Data Start Marker
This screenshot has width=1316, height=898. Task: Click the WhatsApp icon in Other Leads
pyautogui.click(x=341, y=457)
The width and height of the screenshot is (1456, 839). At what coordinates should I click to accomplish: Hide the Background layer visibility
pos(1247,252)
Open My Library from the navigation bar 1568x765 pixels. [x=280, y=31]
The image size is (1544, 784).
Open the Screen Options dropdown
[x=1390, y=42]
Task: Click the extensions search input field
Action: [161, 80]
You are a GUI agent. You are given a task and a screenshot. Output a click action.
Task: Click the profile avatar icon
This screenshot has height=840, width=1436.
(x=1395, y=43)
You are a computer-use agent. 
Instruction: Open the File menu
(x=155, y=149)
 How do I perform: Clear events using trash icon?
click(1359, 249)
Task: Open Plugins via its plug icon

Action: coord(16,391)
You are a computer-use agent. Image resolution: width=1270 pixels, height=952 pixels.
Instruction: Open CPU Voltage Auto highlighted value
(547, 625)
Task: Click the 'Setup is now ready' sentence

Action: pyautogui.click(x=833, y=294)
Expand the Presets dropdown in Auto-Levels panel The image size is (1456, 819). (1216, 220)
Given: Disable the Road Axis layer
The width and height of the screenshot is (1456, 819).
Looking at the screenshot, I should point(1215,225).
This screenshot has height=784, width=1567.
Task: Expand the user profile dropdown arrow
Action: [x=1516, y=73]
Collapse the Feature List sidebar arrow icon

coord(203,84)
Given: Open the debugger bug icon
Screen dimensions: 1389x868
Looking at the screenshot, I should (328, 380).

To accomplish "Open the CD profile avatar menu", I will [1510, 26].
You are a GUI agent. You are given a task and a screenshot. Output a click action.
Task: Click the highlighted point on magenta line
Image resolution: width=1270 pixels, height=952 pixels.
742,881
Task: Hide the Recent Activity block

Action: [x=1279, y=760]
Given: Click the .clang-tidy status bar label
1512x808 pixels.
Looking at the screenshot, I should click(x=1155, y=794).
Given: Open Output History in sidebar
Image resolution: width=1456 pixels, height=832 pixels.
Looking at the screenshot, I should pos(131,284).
Data End Marker
Search the listing above for the string "size". Copy every line that contains it.

The image size is (1544, 784).
Expand the Presets dropdown in Auto-Levels panel The image size is (1456, 819). (1216, 220)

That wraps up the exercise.